** Begin Dataset **

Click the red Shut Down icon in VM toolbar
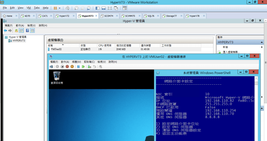267x141 pixels. pos(67,67)
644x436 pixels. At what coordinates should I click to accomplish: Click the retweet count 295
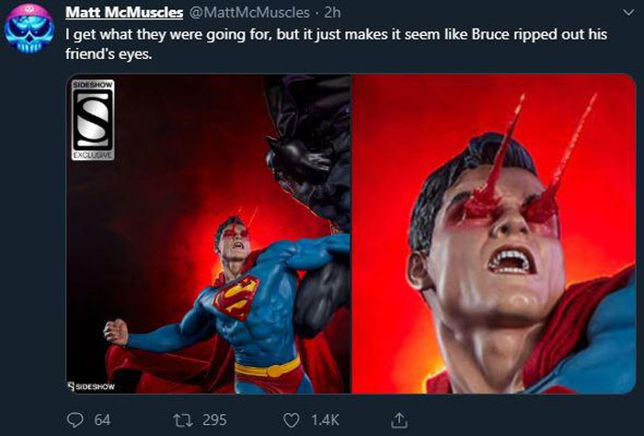[214, 419]
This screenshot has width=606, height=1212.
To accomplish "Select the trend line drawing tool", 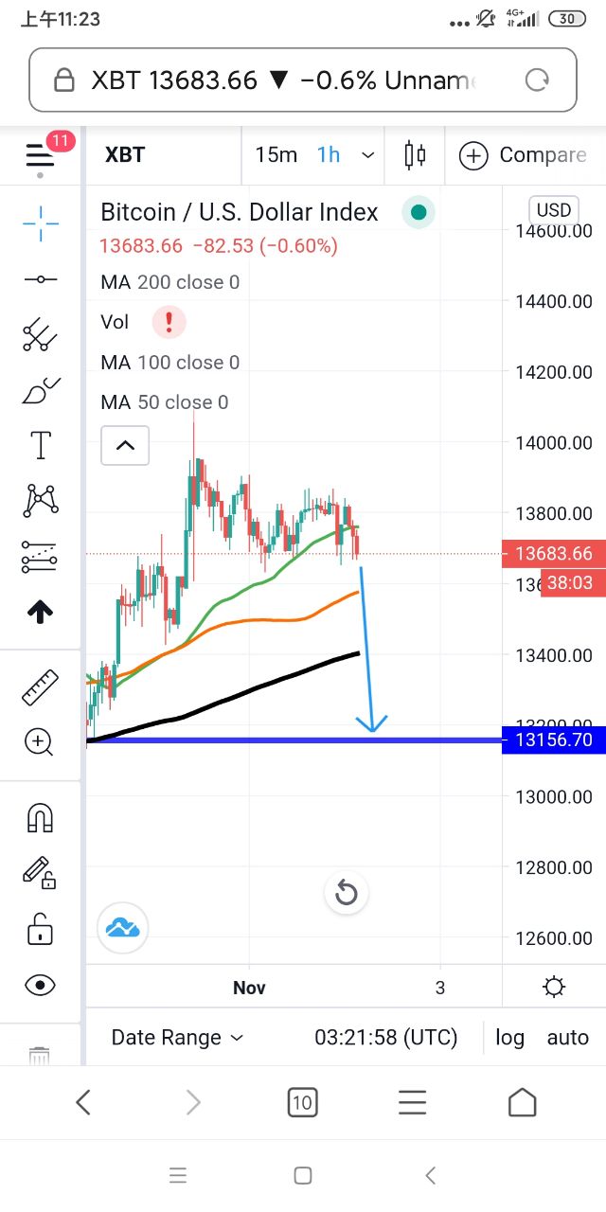I will click(x=41, y=279).
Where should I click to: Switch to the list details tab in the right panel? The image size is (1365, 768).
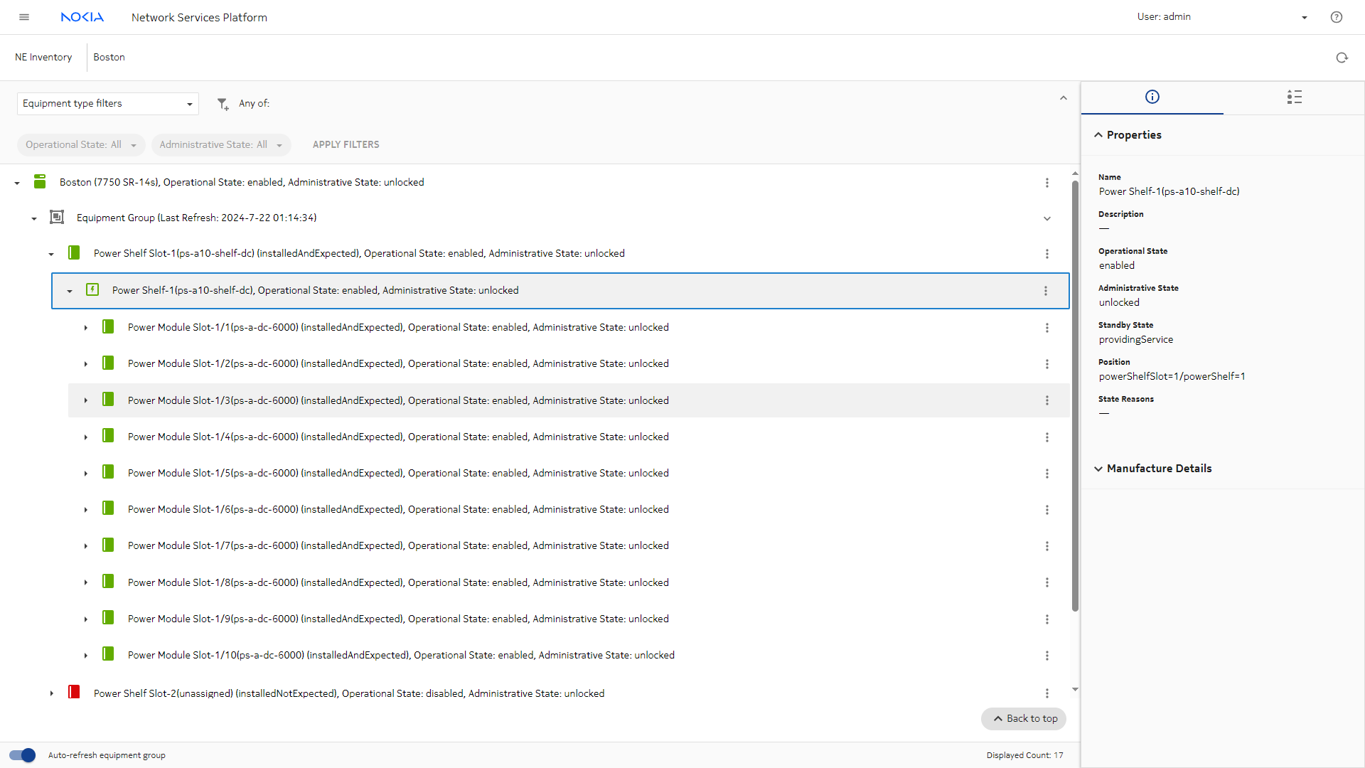(1294, 97)
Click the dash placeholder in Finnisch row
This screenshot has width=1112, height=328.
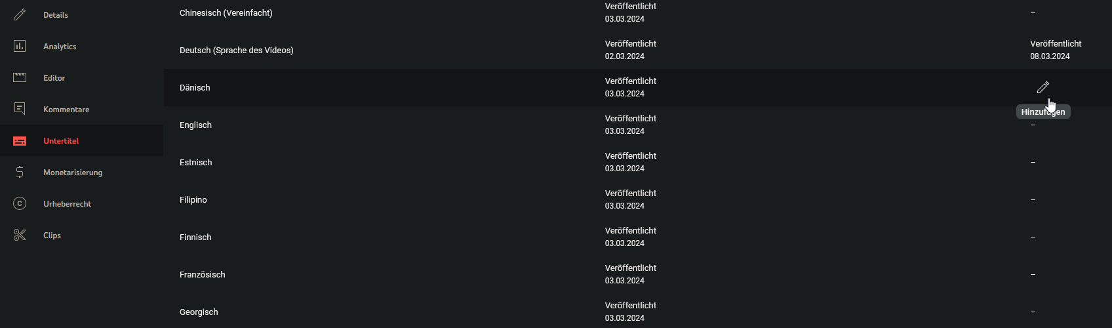(1033, 237)
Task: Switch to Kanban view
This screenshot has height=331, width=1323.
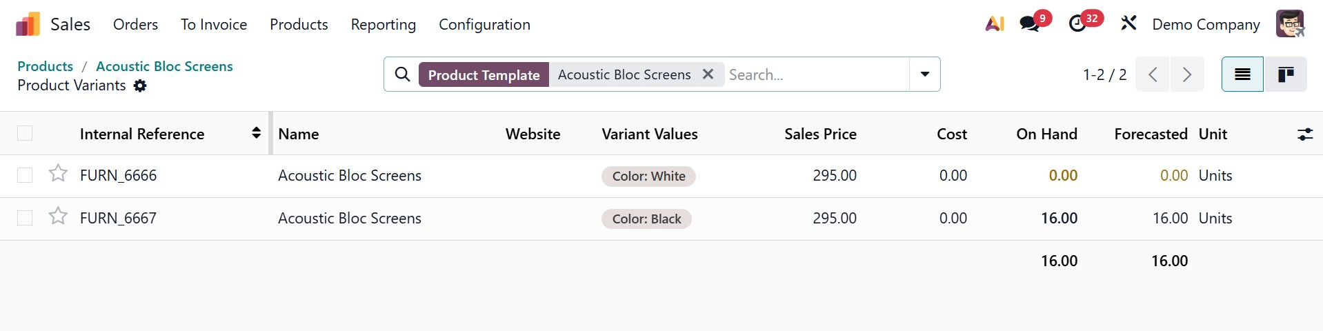Action: pyautogui.click(x=1285, y=74)
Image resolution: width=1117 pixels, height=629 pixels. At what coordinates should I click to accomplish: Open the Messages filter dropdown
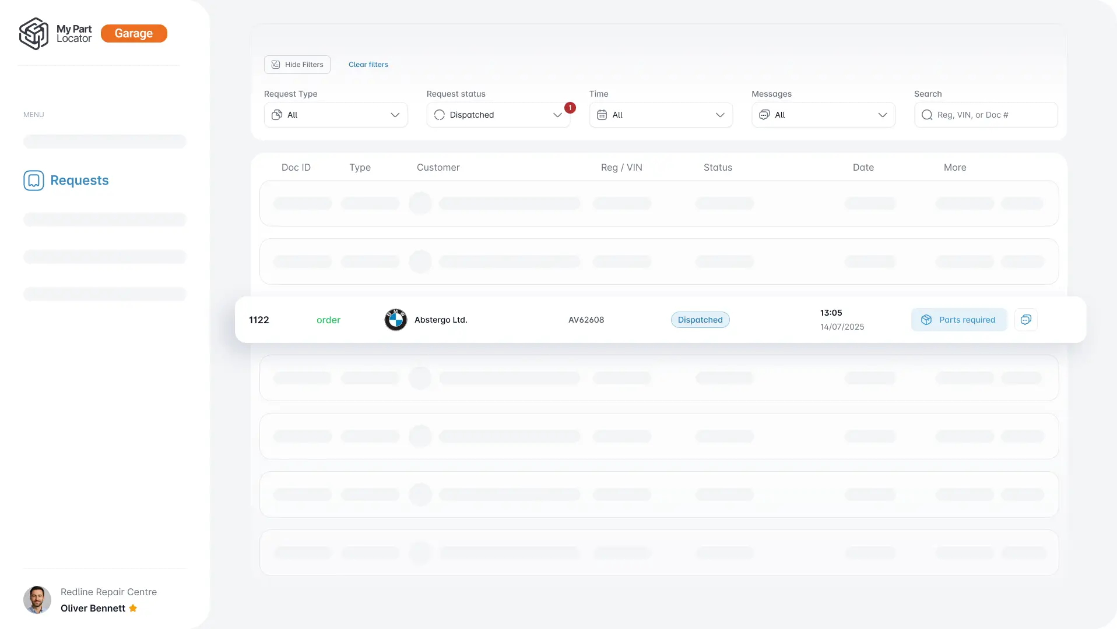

** End Dataset **

Put the part of the listing above that opens with the line containing "Click the dash placeholder in Finnisch row" and runs through the end of the listing into a Markdown table with the columns Row and Line, skipping blank lines. Leave the pictures out of the table.

| Row | Line |
|---|---|
| 1 | Click the dash placeholder in Finnisch row |
| 2 | This screenshot has width=1112, height=328. |
| 3 | (1033, 237) |
| 4 | Task: Switch to Kanban view |
| 5 | This screenshot has height=331, width=1323. |
| 6 | Action: pyautogui.click(x=1285, y=74) |
| 7 | Image resolution: width=1117 pixels, height=629 pixels. At what coordinates should I click to accomplish: Open the Messages filter dropdown |